As for the reading rooms that were opened at the request of a number of parliamentarians, starting at the European level, what we have achieved is that classified negotiation documents on the US side are accessible. One may obviously not want to read them, but if one wants to disclose them, the Americans will simply not accept more than they are made available to all those who, however, participate in the work of parliaments. We are probably one of the first countries to organize these reading rooms for a very large number of parliamentarians. However, you may not want to have access to classified documents.

By the way, I asked the European Commissioner not only to come to the House, but also to the regional parliaments. She responded to my request. I would like to take the opportunity to thank Ms. Malmström in Parliament for the cooperation with all the assemblies in Belgium, the Federal Parliament and the Parliaments of the Regions and the Communities. This was not so obvious, but it was very useful for everyone.

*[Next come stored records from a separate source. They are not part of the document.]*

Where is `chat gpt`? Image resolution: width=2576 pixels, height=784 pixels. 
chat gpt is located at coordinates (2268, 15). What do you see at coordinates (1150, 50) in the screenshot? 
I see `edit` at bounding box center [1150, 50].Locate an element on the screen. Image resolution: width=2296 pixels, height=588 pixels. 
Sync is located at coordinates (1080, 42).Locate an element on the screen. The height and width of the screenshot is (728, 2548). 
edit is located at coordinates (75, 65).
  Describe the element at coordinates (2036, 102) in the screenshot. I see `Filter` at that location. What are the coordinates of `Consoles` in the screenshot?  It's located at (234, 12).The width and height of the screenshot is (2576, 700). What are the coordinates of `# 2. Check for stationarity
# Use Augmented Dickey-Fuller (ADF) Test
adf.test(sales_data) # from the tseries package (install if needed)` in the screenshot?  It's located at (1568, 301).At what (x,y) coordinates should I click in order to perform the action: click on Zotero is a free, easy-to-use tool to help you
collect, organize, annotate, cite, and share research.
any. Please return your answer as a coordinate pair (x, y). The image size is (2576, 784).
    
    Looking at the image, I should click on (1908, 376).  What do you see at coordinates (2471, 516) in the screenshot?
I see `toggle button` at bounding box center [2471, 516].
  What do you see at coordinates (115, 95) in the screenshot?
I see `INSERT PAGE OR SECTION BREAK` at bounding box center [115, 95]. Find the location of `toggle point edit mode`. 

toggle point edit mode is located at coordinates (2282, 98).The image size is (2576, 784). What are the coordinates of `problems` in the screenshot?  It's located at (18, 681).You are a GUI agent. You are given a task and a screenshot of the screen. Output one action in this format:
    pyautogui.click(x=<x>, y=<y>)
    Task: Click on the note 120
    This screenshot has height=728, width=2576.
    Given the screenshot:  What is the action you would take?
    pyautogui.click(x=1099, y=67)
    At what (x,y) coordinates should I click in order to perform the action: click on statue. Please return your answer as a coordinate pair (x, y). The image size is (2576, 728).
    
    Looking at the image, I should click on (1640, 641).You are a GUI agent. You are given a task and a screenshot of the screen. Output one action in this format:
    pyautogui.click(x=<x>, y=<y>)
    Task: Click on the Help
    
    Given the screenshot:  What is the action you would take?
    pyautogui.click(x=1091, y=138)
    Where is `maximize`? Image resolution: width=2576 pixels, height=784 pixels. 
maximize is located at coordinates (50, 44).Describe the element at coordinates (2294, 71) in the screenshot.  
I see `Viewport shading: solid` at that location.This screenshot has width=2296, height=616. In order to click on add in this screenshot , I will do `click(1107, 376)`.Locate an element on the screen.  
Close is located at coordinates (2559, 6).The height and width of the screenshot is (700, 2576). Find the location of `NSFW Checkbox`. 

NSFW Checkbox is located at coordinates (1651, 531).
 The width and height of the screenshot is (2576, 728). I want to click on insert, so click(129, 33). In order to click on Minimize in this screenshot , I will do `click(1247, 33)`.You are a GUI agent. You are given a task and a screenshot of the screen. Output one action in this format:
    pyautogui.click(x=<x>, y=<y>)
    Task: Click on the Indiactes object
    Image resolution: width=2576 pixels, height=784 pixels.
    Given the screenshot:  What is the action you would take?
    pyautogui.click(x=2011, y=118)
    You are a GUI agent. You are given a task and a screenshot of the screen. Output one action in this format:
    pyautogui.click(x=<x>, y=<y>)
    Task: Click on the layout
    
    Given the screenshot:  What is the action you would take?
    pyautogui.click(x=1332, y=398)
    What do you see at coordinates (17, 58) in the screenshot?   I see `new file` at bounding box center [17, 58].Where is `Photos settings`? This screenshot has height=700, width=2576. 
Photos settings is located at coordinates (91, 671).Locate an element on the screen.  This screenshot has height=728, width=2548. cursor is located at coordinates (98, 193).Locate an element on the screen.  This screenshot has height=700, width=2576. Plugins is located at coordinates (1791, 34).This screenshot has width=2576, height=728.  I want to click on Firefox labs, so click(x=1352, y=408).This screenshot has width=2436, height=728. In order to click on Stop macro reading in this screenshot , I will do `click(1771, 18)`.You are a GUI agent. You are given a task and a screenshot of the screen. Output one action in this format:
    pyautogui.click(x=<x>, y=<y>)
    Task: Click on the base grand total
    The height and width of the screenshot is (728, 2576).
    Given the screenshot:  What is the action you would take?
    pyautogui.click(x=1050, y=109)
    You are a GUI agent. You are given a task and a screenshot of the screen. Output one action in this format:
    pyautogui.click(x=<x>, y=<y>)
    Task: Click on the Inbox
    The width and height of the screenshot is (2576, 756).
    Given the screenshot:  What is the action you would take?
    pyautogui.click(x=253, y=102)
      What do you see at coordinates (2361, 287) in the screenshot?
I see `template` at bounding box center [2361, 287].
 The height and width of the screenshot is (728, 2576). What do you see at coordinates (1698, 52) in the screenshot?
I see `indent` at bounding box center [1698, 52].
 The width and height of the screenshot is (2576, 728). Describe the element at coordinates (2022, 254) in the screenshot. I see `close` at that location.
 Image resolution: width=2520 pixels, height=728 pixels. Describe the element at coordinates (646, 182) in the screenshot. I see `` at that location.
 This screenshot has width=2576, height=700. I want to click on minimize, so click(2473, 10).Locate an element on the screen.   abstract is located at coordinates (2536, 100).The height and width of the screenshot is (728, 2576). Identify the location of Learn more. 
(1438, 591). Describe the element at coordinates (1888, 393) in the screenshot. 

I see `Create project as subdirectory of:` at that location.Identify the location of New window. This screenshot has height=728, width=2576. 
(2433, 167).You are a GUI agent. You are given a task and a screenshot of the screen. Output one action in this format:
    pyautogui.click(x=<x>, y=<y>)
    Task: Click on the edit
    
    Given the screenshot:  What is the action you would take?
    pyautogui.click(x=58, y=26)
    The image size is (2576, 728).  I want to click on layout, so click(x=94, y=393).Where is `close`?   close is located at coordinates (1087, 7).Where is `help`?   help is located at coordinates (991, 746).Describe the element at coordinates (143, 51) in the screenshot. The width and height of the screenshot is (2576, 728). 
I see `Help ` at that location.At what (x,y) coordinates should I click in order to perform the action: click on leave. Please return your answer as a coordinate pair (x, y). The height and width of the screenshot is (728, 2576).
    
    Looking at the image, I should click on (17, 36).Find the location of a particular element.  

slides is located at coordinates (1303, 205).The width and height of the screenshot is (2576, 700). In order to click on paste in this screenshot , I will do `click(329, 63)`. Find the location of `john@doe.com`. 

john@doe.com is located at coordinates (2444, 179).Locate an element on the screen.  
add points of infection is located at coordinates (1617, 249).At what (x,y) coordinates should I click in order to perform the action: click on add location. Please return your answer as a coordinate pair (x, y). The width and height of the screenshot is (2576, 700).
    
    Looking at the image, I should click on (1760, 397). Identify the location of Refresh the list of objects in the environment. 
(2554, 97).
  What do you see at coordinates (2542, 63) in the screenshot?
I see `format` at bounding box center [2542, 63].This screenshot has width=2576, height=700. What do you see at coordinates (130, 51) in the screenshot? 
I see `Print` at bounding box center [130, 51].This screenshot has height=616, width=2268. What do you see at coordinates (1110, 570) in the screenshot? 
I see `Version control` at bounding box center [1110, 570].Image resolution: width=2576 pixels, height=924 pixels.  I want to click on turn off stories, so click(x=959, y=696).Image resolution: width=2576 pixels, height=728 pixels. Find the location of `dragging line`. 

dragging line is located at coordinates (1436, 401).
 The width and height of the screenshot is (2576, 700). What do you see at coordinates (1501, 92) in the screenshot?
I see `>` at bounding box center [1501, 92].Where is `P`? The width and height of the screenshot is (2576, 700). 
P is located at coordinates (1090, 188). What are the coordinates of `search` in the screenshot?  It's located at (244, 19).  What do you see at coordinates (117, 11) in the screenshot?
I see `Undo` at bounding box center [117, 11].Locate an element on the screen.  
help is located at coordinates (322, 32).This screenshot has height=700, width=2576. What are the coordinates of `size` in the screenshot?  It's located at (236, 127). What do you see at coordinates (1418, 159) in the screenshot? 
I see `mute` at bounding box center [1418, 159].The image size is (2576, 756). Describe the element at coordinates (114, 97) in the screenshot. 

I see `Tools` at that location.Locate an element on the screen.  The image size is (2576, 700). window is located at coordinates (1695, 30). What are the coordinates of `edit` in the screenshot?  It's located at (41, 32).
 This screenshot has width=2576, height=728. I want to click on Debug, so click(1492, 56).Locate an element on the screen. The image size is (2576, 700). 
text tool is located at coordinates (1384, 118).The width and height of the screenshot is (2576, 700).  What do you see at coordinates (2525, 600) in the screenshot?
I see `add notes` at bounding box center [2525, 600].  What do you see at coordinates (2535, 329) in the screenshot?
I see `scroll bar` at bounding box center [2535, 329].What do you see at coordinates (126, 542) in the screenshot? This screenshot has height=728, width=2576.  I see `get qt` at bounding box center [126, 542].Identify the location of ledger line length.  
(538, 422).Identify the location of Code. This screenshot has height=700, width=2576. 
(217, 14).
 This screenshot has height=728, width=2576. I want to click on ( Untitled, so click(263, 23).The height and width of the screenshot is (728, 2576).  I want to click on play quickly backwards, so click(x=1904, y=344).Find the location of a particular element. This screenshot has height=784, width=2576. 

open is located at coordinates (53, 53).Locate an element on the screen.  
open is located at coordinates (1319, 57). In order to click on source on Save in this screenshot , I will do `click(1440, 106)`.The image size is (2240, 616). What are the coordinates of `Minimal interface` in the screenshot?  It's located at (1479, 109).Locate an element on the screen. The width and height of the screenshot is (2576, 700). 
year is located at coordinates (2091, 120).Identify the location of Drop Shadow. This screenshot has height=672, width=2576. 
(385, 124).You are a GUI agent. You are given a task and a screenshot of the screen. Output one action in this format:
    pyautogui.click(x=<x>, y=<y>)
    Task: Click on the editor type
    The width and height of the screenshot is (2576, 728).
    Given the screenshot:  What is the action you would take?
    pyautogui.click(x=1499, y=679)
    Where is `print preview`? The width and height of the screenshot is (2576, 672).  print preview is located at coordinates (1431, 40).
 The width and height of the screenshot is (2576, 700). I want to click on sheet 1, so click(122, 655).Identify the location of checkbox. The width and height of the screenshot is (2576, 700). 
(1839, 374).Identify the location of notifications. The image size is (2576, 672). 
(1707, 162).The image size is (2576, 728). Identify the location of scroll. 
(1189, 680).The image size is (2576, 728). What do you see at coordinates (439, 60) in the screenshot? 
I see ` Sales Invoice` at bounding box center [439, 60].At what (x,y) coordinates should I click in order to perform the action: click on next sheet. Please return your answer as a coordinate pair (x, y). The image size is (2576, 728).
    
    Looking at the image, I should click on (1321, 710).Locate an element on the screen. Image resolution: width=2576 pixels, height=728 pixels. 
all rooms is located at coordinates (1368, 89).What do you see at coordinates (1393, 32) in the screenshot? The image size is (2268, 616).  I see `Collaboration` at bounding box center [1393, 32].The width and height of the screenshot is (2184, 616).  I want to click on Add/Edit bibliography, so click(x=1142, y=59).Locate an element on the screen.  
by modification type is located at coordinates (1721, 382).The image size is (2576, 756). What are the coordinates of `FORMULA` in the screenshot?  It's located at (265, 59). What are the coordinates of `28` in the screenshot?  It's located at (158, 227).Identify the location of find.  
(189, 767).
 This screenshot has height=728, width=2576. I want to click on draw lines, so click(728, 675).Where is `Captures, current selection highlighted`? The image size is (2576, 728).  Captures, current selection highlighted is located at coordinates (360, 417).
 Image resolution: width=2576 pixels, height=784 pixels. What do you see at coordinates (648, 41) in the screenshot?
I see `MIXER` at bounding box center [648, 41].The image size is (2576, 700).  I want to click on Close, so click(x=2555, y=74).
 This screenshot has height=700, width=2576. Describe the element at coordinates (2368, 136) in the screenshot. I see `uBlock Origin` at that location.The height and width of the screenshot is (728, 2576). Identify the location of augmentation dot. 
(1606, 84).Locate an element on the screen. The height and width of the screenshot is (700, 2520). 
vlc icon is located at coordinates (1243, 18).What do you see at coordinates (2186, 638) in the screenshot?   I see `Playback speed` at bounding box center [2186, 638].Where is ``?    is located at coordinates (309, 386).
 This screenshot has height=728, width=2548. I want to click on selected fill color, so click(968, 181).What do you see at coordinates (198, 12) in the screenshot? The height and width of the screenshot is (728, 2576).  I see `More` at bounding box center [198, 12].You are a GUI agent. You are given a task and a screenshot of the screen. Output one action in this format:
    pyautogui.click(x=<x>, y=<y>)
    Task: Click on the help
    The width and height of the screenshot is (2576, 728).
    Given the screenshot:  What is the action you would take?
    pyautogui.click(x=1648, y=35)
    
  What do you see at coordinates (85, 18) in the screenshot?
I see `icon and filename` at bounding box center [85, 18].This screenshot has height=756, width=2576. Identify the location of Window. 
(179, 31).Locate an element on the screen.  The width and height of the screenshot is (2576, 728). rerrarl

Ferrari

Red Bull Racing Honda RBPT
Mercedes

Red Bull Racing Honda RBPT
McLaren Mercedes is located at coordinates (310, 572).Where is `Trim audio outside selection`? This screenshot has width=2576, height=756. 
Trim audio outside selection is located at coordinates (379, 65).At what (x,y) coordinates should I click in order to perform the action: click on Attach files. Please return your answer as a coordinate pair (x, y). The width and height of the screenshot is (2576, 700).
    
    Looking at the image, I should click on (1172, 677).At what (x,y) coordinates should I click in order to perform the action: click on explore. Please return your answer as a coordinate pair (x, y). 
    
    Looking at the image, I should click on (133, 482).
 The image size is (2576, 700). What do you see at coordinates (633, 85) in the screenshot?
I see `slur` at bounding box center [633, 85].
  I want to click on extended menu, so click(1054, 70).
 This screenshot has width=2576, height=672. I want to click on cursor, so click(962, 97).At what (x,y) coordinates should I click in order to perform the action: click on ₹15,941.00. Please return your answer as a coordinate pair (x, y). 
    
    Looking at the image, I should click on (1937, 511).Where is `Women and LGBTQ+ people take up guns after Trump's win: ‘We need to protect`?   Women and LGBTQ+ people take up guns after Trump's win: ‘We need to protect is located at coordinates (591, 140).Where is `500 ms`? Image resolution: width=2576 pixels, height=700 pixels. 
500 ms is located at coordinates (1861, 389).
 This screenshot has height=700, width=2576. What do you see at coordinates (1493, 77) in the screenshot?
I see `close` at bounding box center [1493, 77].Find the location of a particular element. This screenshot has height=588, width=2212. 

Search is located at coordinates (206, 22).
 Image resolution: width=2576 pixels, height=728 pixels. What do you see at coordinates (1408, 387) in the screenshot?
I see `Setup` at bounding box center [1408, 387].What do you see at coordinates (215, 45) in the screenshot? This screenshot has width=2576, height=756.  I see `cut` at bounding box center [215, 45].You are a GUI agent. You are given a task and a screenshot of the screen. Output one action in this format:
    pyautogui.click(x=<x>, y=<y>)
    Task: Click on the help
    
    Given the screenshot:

Finally, I would like to point out that the negotiations, as many have said, are ongoing. Therefore, we are not discussing a treaty, but rounds of negotiation. I will simply point out that even when negotiations are very successful, such as with Canada – which were initially requested by Quebec – it is still possible to improve the texts. Thus, there is no longer any ISDS clause in the final version of CETA, because we have integrated the new arrangement proposed by the European Commission, which is considerably better in my opinion – but we can diverged on this point.

In any case, we will take into account all the recommendations that will be adopted by Parliament. Of course, it will be up to the various relevant assemblies to decide on a definitive text. When the negotiations are completed – and I will not take a decision today on their content – I have told Commissioner Malmström that it will only be a vote in favour of a final text if it achieves the objectives we have set forth since the beginning of the negotiation. Therefore, there is no reason to think that one could buy, in any way, a cat in a bag. It will be on the basis of the outcome of a negotiation that governments and, of course, parliaments will decide.


Marco Van Hees PVDA | PTB

I would like to highlight one point in what Mr. The Minister . Regarding the transparency – or rather the lack of transparency – of the reading rooms, he simply told us that the United States did not want it. Thus, the TTIP is not even adopted yet that, already, dictates that prevent transparency are imposed on us. This seems to me to be a very bad augur.